Verheerender noch ist der zweite Satz, der mich mein ganzes Leben als Ostdeutsche begleitet: "Ich kenne viele Menschen, die sind keine Christen, doch viel ­bessere ­Menschen als alle Christen, die mir begegnet sind." ­
Dieser Satz ist – leider – oft wahr, und angesichts des Glaubensverlustes vieler im Osten besonders schrecklich. Ich ­hatte gehofft, dass das Ende der DDR eine Rückkehr des Christentums möglich macht. Es kam anders, ver­­nichtender. Die erste These – das wissen jedenfalls die Klugen ­unter denen, die Gott ablehnen – ist nicht so stabil, wie sie scheint.
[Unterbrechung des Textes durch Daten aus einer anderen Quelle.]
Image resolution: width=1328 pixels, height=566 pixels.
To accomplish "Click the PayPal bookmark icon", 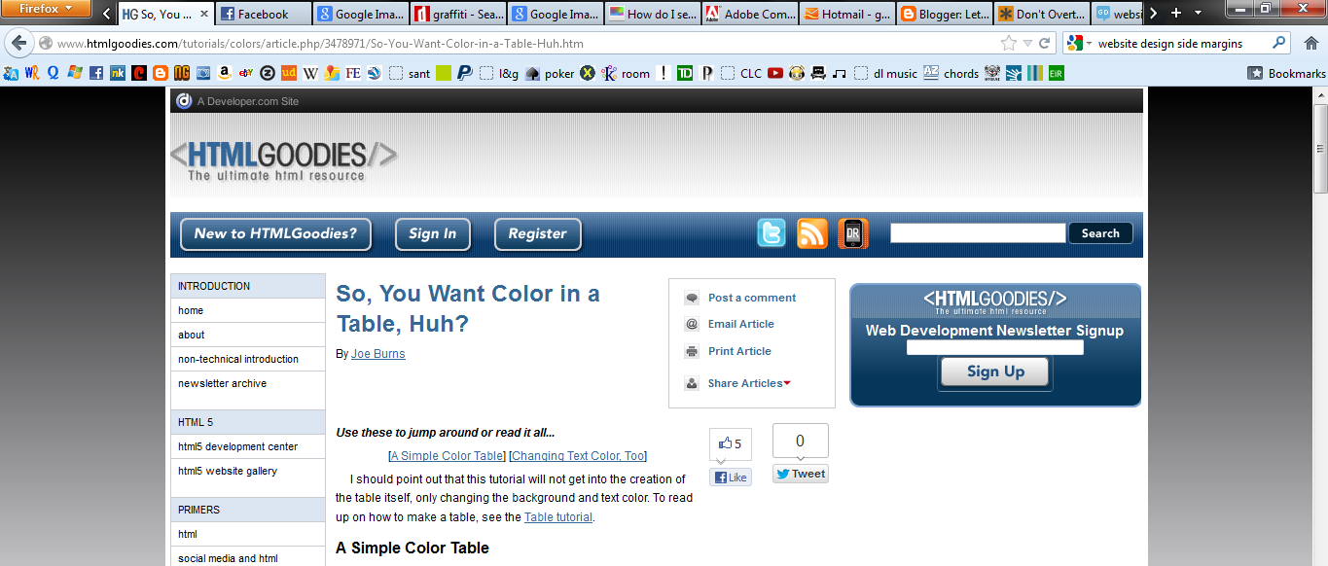I will tap(465, 73).
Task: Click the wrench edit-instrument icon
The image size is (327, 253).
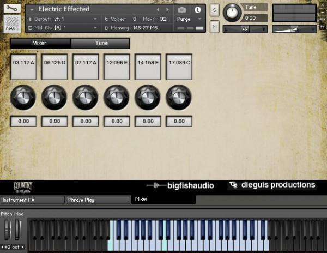Action: 10,9
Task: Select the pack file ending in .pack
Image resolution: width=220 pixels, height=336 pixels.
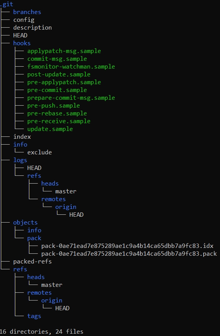Action: pos(129,254)
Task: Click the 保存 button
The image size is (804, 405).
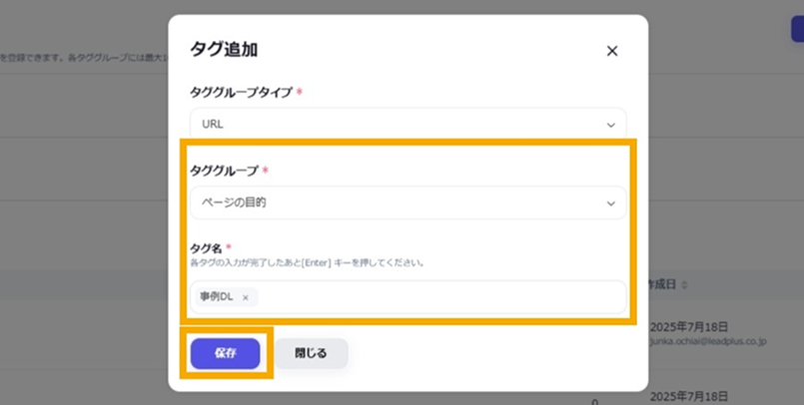Action: tap(225, 353)
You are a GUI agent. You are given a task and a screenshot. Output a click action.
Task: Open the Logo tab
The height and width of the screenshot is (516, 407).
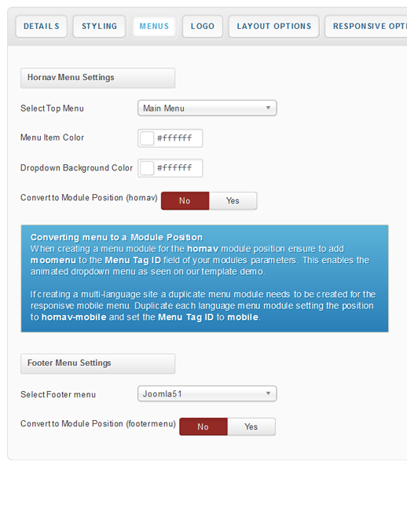point(203,27)
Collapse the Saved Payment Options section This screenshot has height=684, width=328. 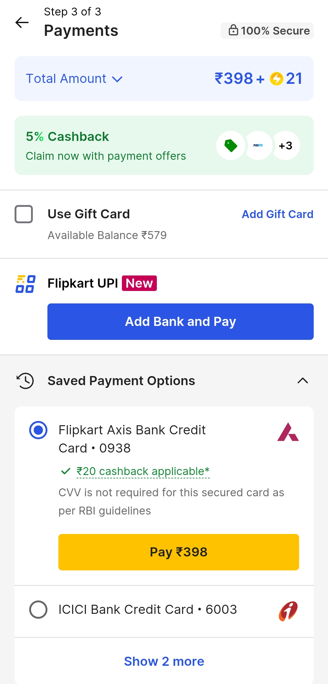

Aber die zweite, die Feststellung, dass Christen nicht durch besonders gutes Handeln auffallen, lässt sich oft nicht erschüttern. Es finden sich dafür immer wieder Belege.

Dabei geht es nicht ums "Benehmen", sondern es geht ums Ganze: Machen sich Christinnen und Christen für ­Gerechtigkeit stark? Diese Frage hat besonders im ­Osten eine große Bedeutung. Hier war die Kirche wirklich ­lebendig, als sie auf der Seite der Schwachen stand, als sie ein Ort für Fragen und Aufbegehren war und als sie sich für Proteste auf die Straße traute, statt sich hinter ihren Mauern im Recht zu wähnen. Darum geht es auch im Brief, der Jakobus zugeschrieben wurde. Er könnte aber aus der Feder mehrerer Menschen stammen. Von Menschen, die im ersten Jahrhundert unserer Zeitrechnung in Syrien lebten und versuchten, ihr Leben nach der Thora, dem jüdischen Gesetz der fünf ­Bücher Mose, und nach dem Glauben an den Auferstandenen auszurichten.

Gott zu vertrauen muss sichtbare Folgen haben

Sie kämpften für Gottes Gerechtigkeit, die sich ihrer Meinung nach zuerst am Umgang mit den Armen misst. Ihre Worte verhallten ungehört. Der Reformator Martin Luther hat den Jakobusbrief als "stroherne Epistel" bezeichnet und in die Ecke der fast entbehrlichen Worte gestellt. Elsa Tamez, eine Befreiungstheologin aus Costa Rica, sagt: Durch den Jakobusbrief lernen wir, um ein gutes Leben und einen sinnvollen Glauben zu ringen, der sich im Alltag als wirkungsvoll erweist. Gott zu vertrauen ist nicht etwas Innerliches, sondern es muss sichtbare Folgen haben, zuallererst für die Armen.

Der Jakobusbrief öffnet uns die Augen auch dafür, wie bereitwillig wir uns von Autoritäten blenden lassen. In ihm ist ausdrücklich von der Thora Gottes die Rede. Sie gilt als Gesetz, sie verhilft zu einem Leben der Gerechtigkeit. Aber auch Elsa Tamez bleibt ungehört.

Wir Christinnen und Christen brauchen Gottes Lebensregeln. Weil es uns schwerfällt, gerecht zu sein. Weil es gerade uns so verdammt oft misslingt, mehr zu lieben, beharrlicher zu hoffen. Das ist mir in vielen aufrichtigen Auseinandersetzungen mit meinen ostdeutschen Mitmenschen klargeworden. Gerade wir, die wir den Namen Gottes tragen, brauchen Ermahnung – mehr als die anderen. Die anderen vermögen wohl, ohne alle Predigten und ohne Gebote Gutes zu tun und für Gerechtigkeit zu ­streiten, wir aber offenbar nicht. Das mag zuletzt der ­einzige Unter­schied sein. Gerade wir Christinnen und ­Christen brauchen diese ­Ermahnung.